╭─ DATASET
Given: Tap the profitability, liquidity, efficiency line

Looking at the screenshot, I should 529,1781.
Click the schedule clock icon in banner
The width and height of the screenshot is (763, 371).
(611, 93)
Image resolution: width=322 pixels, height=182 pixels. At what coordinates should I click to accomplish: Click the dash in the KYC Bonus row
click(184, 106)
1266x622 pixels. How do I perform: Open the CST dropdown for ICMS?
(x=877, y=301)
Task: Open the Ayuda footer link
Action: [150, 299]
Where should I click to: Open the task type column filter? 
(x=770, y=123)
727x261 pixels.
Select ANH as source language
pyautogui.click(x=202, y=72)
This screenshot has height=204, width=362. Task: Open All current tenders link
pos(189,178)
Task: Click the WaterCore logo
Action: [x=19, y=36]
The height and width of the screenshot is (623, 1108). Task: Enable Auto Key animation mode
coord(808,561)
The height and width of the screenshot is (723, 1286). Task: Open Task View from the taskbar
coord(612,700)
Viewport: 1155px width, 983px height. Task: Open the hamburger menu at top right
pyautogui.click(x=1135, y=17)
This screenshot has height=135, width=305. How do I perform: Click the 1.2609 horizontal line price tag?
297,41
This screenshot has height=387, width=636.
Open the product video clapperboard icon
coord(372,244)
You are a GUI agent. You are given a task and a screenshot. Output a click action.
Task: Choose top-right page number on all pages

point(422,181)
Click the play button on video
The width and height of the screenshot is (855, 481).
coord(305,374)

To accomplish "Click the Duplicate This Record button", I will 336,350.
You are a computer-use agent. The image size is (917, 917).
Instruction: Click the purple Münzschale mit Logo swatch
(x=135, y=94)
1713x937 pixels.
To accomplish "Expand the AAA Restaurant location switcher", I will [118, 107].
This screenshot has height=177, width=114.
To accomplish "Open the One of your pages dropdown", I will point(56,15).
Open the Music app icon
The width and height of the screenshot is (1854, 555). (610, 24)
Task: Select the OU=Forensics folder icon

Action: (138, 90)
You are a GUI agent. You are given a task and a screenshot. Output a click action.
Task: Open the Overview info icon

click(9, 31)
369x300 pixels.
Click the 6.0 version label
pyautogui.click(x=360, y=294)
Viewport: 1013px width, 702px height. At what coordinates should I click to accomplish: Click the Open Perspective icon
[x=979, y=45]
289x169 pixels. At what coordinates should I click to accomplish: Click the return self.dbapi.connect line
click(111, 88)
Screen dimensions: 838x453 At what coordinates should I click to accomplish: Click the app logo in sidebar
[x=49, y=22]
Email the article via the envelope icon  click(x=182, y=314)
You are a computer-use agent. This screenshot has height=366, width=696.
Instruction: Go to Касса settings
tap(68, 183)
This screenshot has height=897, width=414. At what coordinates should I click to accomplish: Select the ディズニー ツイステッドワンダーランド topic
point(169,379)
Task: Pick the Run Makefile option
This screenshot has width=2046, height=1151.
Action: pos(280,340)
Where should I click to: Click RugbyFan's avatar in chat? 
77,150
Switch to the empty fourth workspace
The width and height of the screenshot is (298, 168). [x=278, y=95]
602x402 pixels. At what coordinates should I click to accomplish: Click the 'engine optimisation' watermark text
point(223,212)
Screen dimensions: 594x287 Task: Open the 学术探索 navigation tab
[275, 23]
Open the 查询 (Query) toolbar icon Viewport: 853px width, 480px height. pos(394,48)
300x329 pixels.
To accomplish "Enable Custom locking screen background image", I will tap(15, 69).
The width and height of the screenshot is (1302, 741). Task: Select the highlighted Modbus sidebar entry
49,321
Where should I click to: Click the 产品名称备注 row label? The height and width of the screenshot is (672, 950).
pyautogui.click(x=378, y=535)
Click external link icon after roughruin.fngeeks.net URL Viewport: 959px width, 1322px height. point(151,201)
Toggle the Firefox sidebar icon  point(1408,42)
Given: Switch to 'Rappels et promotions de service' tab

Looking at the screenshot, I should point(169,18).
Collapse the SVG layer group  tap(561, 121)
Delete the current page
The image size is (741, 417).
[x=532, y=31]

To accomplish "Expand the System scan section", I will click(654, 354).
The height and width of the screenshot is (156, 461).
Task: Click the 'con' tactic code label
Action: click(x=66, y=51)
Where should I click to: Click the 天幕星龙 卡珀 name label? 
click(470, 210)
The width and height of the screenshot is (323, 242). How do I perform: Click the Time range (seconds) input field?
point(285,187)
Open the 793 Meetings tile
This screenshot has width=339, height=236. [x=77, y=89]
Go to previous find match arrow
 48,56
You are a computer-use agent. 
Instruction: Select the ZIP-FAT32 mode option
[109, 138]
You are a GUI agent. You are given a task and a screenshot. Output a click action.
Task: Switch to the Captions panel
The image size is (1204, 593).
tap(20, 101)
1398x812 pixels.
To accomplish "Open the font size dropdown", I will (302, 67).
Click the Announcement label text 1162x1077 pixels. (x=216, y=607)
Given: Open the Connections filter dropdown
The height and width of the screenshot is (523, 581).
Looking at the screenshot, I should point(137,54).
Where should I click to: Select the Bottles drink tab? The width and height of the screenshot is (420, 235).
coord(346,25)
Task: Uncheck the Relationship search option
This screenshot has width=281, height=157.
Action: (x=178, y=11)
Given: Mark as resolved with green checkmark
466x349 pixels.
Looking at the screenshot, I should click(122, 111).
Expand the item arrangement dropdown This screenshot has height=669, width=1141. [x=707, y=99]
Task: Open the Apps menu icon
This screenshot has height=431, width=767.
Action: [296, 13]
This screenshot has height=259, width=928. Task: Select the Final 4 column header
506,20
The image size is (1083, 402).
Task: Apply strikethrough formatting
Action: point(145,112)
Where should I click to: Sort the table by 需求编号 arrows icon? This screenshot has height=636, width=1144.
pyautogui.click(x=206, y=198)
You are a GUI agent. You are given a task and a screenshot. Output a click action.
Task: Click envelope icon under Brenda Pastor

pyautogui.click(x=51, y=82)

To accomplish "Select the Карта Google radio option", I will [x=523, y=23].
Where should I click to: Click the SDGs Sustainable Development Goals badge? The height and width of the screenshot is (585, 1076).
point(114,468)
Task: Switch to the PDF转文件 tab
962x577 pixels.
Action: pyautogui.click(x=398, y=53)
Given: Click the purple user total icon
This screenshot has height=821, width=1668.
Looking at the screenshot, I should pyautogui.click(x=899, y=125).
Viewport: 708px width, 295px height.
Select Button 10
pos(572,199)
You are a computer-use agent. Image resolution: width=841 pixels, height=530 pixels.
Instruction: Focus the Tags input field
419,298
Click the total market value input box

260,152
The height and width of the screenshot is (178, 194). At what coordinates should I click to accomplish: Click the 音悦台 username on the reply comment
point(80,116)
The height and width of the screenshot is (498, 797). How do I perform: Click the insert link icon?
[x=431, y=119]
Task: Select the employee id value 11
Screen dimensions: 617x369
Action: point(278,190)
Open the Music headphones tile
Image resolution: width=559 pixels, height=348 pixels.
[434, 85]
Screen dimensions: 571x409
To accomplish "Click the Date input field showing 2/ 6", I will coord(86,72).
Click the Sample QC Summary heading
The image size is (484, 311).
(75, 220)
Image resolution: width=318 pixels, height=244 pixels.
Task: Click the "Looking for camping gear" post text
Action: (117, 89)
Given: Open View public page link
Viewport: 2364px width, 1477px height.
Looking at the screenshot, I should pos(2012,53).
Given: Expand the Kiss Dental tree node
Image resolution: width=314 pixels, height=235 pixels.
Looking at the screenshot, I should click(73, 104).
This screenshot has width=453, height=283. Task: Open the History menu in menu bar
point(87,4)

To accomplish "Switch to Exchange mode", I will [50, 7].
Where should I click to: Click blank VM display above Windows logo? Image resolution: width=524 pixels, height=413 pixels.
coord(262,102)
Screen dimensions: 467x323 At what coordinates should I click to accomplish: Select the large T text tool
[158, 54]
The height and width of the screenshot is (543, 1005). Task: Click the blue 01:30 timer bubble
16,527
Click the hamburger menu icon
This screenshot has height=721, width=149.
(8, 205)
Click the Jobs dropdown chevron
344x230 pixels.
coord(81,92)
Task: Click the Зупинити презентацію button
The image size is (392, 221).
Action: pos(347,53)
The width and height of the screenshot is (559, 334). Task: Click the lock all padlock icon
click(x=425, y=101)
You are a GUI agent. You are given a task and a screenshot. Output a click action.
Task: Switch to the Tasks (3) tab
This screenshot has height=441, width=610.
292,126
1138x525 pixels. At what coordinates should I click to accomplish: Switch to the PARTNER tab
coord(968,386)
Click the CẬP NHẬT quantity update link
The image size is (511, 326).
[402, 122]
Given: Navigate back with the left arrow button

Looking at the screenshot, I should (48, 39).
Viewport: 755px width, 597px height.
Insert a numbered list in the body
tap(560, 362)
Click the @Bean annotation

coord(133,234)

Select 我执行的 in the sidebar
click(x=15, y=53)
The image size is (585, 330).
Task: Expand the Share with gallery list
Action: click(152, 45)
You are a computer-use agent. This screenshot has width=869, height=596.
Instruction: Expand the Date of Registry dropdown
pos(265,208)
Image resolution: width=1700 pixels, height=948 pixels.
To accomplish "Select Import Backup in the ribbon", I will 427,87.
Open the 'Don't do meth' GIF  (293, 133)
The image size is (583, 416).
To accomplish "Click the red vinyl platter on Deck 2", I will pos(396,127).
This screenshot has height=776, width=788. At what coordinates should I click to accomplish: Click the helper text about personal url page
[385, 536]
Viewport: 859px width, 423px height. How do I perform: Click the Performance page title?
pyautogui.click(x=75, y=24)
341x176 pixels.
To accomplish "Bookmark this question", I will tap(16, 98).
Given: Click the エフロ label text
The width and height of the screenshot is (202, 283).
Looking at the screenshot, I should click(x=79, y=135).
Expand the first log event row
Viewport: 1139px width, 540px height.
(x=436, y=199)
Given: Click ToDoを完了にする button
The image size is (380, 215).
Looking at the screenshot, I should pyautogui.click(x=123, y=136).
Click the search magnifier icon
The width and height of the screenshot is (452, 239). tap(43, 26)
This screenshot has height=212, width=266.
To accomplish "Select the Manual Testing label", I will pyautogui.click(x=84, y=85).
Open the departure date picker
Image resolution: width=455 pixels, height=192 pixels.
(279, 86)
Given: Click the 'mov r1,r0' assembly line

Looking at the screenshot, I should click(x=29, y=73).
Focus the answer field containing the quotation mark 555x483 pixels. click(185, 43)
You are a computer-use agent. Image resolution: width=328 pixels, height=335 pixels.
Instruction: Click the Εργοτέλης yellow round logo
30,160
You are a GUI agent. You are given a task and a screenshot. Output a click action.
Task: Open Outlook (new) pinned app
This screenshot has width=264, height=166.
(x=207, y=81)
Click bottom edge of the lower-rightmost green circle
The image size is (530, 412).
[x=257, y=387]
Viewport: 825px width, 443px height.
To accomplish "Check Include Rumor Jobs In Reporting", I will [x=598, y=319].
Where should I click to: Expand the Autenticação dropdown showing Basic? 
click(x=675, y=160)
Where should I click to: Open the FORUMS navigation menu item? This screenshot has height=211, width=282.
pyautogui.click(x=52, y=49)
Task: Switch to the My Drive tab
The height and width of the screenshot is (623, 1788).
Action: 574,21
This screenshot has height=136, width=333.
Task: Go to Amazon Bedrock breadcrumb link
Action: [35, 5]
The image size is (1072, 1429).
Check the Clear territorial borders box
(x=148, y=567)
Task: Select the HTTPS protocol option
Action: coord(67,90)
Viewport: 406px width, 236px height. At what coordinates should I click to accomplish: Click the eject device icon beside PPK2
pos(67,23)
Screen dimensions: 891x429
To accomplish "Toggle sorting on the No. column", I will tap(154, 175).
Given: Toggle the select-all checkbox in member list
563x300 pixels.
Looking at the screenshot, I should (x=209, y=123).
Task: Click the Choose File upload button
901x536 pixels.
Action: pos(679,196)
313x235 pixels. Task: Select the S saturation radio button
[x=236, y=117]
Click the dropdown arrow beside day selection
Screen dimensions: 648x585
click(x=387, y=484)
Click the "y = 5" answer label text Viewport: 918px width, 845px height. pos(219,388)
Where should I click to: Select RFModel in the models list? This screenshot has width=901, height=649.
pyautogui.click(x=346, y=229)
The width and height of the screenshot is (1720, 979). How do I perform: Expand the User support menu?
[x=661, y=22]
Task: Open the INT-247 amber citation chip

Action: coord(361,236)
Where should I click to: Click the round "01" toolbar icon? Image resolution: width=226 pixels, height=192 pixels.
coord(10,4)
╰─
DIRECTIVE >>
Lay out the data as a numbered list, from the line that contains "The height and width of the screenshot is (178, 194)." through the line that contains "[x=431, y=119]", and omit any blank lines.

TASK RESULT >>
1. The height and width of the screenshot is (178, 194). At what coordinates should I click to accomplish: Click the 音悦台 username on the reply comment
2. point(80,116)
3. The height and width of the screenshot is (498, 797). How do I perform: Click the insert link icon?
4. [x=431, y=119]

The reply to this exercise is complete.